BAB I
PENDAHULUAN
LATAR BELAKANG
Karsinoma kolon merupakan keganasan ketiga terbanyak di dunia dan sebagai penyebab kematian kedua terbanyak (terlepas dari gender) di Amerika Serikat. Karsinoma kolon memiliki insidensi dan angka kematian yang cukup tinggi di negara-negara berkembang. Angka kejadian yang pasti dari karsinoma kolon di Indonesia belum ada, tetapi karsinoma kolon masuk dalam 10 jenis kanker tersering. Evaluasi data Departemen Kesehatan Republik Indonesia pada tahun 1986 mendapatkan angka kejadian 1,8 setiap 100.000 penduduk. Berdasarkan data histopatologik kanker di Indonesia tahun 1996 dan 1999, karsinoma kolon menempati urutan ke-9 yaitu sebanyak 3,11% dan 3,33 %. (KKAK, 2004., YKI, 1999., Helena, 1997., Alfred, 1997., Kodner, 1999).
Kemajuan ilmu pengetahuan dan teknologi di bidang kedokteran khususnya bidang biologi molekuler yang sangat pesat, mempengaruhi tatacara penanganan karsinoma kolon, mulai dari deteksi dini, diagnostik, terapi, prediksi tingkat keganasan, prognosis dan penanganan tindak lanjut.
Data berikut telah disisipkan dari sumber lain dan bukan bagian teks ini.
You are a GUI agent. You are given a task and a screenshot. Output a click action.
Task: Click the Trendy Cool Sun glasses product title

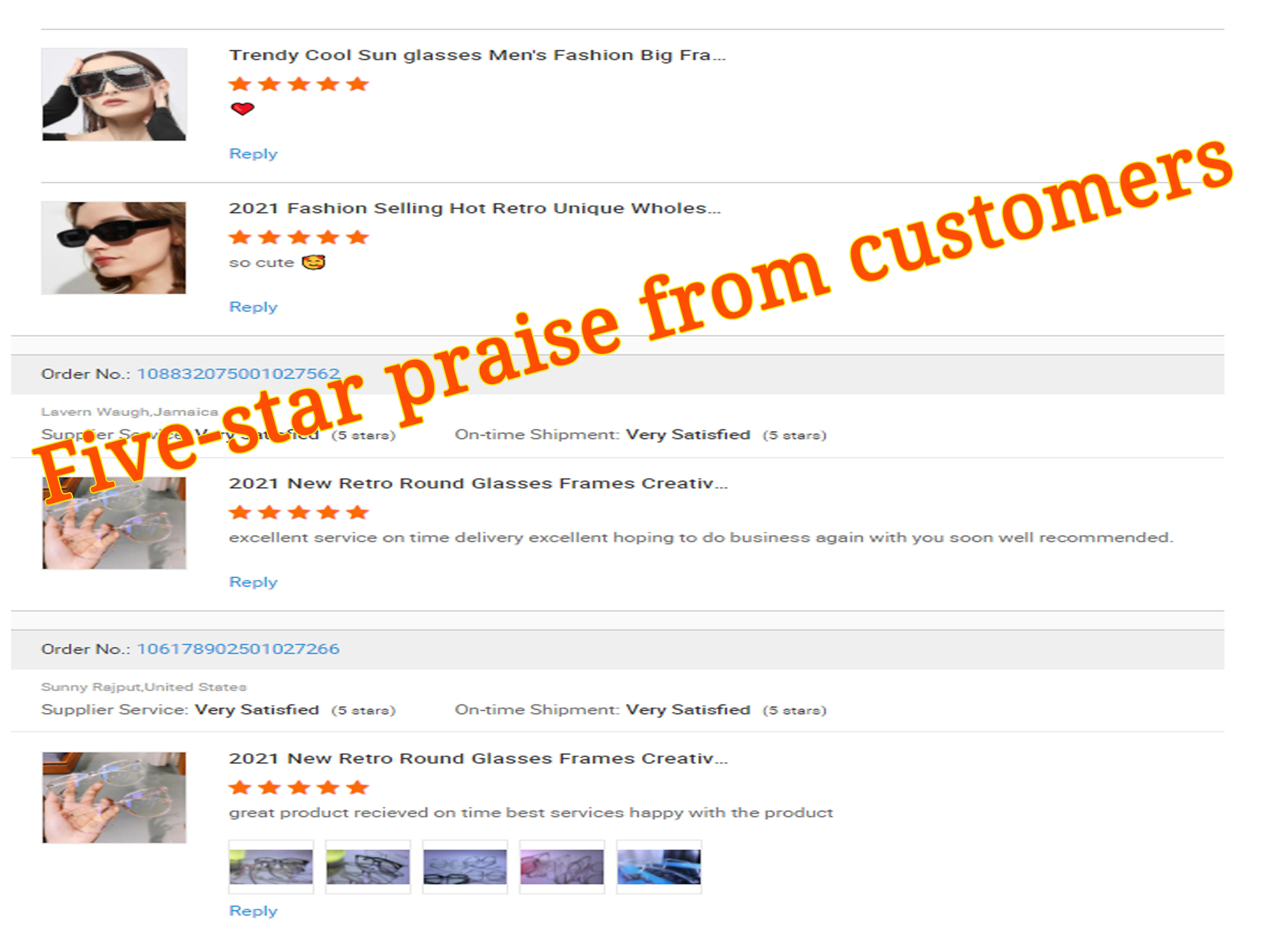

Pemeriksaan imunohistokimia dapat memberi informasi mengenai kandungan berbagai unsur protein di dalam sel normal maupun neoplastik. Pemeriksaan imunohistokimia sebagai kelanjutan pemeriksaan rutin semakin meningkat penggunaannya, karena informasi berbagai ekspresi protein spesifik dalam sel neoplasma dapat dipakai sebagai salah satu cara untuk menentukan keganasan, pemilihan metode terapi serta prognosisnya(Ashariati, 2004., Allen 1995., Norton, 2000). Salah satu petanda tumor adalah Ki67. Ki67 merupakan protein spesifik yang keberadannya melimpah pada saat terjadi pembelahan sel, sehingga Ki67 mudah dideteksi pada pertumbuhan sel normal maupun pada sel tumor. Pemeriksaan secara immunohistokimia terhadap Ki67 pada karsinoma kolon dengan menggunakan metoda Ki-67 labeling index menunjukkan bahwa peningkatan level Ki67 berhubungan dengan kualitas hidup yang buruk, dan pada karsinoma kolon bisa digunakan sebagai petanda untuk menentukan perkembangan tumor (Maltzman,2002.,Vilar, 2007., Oshima,2007).